L’employeur fournit à son employé.e un service approprié d’appui technique. Il assume la responsabilité des coûts liés à la perte ou à la détérioration des équipements et des données utilisés par le ou la télétravailleur.euse.

L’employeur prend en charge, dans tous les cas, les coûts directement engendrés par ce travail (en particulier ceux liés aux communications, les frais d’électricité, d’ameublement, etc.).

Selon la jurisprudence (voir les deux arrêts du 7 avril 2010 et du 14 septembre 2016), l’employeur doit verser au.à la salarié.e « une indemnité d’occupation du domicile à des fins professionnelles ». En cas de contentieux, cette somme est soumise à la prescription quinquennale.

Santé et sécurité
L’employeur est responsable de la protection de la santé et de la sécurité du télétravailleur, conformément notamment aux dispositions de la directive européenne n° 89/391 et aux dispositions légales.

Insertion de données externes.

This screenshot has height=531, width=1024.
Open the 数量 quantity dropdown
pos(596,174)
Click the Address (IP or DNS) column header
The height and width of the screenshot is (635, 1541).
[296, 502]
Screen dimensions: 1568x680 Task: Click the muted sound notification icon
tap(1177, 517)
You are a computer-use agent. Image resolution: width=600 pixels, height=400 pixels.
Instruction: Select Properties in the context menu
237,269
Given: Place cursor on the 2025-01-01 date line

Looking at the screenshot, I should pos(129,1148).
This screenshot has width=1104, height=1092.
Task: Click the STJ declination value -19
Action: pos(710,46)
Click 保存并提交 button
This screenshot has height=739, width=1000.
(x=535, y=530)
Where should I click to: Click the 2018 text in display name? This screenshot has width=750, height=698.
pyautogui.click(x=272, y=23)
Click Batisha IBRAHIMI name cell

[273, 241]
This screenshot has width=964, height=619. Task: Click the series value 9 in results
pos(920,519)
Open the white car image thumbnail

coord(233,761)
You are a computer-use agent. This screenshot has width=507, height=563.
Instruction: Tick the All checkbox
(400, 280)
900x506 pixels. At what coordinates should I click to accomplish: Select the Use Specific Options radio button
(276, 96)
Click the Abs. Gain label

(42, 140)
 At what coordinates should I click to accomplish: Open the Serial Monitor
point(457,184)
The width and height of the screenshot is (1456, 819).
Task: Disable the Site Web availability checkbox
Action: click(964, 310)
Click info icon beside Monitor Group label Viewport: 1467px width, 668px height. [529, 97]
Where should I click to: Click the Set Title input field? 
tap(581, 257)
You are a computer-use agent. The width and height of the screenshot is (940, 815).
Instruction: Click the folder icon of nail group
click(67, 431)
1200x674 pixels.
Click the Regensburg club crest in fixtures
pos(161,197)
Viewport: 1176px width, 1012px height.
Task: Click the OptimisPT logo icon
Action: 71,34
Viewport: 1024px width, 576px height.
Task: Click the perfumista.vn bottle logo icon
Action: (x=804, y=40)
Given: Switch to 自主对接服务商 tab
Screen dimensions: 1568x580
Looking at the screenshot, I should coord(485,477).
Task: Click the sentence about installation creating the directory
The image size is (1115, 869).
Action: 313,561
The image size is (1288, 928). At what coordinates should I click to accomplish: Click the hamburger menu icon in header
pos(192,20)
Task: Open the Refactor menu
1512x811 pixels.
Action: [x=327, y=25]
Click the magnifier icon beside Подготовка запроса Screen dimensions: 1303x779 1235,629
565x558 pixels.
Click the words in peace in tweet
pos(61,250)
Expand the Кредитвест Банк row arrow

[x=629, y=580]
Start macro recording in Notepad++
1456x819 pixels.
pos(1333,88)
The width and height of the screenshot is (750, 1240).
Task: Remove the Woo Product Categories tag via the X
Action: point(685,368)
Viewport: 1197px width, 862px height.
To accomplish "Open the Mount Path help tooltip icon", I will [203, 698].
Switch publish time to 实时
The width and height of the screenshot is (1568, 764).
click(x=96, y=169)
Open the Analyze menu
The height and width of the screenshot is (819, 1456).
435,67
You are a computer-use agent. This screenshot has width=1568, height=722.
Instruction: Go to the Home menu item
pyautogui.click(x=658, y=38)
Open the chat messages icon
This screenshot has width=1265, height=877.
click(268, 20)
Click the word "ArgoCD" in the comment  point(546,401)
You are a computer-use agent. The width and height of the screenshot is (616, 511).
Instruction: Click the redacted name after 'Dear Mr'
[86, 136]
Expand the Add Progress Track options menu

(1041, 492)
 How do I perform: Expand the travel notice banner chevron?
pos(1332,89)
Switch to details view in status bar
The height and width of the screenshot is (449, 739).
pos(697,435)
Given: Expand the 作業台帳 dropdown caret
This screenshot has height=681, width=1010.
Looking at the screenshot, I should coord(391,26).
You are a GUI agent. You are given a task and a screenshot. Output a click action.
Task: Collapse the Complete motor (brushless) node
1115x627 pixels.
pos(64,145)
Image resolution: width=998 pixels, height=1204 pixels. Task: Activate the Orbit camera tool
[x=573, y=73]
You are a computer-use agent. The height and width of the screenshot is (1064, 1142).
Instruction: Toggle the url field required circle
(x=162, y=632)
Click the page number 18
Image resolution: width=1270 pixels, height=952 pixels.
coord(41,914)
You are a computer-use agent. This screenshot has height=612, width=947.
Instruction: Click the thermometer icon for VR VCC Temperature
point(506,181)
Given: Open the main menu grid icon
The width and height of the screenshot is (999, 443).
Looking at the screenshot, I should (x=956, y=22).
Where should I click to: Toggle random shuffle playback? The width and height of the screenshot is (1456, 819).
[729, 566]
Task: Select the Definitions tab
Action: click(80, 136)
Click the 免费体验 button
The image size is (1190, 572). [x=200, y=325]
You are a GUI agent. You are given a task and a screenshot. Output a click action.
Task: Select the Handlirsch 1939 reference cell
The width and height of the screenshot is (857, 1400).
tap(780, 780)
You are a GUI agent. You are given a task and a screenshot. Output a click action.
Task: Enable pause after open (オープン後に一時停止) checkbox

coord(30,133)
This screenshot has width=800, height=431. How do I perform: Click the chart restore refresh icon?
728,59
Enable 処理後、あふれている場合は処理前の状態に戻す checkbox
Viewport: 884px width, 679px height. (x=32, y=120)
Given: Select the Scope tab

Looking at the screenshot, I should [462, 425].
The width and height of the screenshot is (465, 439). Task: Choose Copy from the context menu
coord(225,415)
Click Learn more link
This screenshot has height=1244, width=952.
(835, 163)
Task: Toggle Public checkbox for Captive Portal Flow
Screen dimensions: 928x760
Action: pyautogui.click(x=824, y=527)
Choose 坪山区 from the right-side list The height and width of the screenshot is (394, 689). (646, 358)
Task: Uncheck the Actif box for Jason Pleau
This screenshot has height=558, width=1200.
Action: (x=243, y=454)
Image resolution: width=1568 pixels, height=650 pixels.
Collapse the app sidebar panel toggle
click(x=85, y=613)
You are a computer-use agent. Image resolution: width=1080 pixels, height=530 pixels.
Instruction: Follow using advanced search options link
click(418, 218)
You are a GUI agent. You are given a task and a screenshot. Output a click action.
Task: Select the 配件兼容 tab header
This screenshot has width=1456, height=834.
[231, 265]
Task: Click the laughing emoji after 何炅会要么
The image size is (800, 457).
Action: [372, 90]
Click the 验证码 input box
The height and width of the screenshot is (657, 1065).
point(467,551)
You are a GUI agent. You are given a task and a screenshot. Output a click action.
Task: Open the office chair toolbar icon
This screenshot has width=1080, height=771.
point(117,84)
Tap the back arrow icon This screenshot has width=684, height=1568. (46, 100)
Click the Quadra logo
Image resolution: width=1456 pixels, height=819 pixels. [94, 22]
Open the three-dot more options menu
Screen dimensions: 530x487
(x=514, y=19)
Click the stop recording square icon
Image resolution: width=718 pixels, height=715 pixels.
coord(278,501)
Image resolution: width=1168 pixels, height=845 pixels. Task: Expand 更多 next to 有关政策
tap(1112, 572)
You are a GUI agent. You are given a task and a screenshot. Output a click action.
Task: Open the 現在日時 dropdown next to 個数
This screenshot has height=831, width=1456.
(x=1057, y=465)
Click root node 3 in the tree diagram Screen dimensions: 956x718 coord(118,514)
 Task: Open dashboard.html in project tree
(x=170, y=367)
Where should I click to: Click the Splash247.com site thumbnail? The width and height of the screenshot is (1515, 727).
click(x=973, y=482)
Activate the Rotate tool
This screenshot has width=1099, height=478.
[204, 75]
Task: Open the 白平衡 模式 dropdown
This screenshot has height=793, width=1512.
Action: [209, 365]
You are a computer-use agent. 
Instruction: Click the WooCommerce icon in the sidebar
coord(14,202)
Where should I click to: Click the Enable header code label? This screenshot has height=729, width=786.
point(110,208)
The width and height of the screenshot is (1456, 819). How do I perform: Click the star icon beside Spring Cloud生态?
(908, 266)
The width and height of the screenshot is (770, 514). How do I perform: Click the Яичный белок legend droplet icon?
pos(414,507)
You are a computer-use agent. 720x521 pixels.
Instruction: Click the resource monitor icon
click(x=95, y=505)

L’employeur informe le.la télétravailleur.euse de la politique de l’entreprise en matière de santé et de sécurité au travail, en particulier, des règles relatives à l’utilisation des écrans de visualisation. Il assure l’application effective des prescriptions minimales de sécurité et de santé relatives au travail sur des équipements à écran de visualisation.

L’employeur s’assure que des mesures sont prises pour prévenir l’isolement de la personne par rapport aux autres salarié.es de l’entreprise. Le.la télétravailleur.euse doit avoir la possibilité de rencontrer régulièrement ses collègues et avoir accès aux informations de l’entreprise.

L’accident survenu sur le lieu où est exercé le télétravail pendant l’exercice de l’activité professionnelle du télétravailleur est présumé un accident de travail.

Le.la télétravailleur.euse peut demander une visite d’inspection (élus du personnel au comité social et économique, inspection du travail) à son domicile (pour évaluer l’ergonomie de son poste de travail, les normes de sécurité des connexions électriques, etc.).

Liberté dans le travail ?
Selon les choix de l’entreprise, le télétravail peut constituer une opportunité pour reconnaître aux salarié.es plus de liberté sur le contenu et l’organisation de leur travail.

Cependant, cette modalité particulière de travail risque d’entraîner, dans une organisation du travail taylorienne, une aggravation de la charge de travail et du contrôle hiérarchique.

Un des enjeux des futures négociations collectives sur le télétravail devrait concerner cette question essentielle de la liberté dans le travail.

En outre, l’employeur est tenu de respecter la vie privée du.de la télétravailleur.euse. Dans ce cadre, l’accord collectif applicable ou, à défaut, la charte élaborée par l’employeur, doit préciser la détermination des plages horaires durant lesquelles l’employeur contacte habituellement le.la salarié.e en télétravail.

Si un moyen de surveillance est mis en place par l’employeur, il doit être pertinent et proportionné à l’objectif poursuivi. Le.la télétravailleur.euse doit en être informé.e. Et sa mise en place faire l’objet d’une information et d’une consultation préalable du comité social et économique.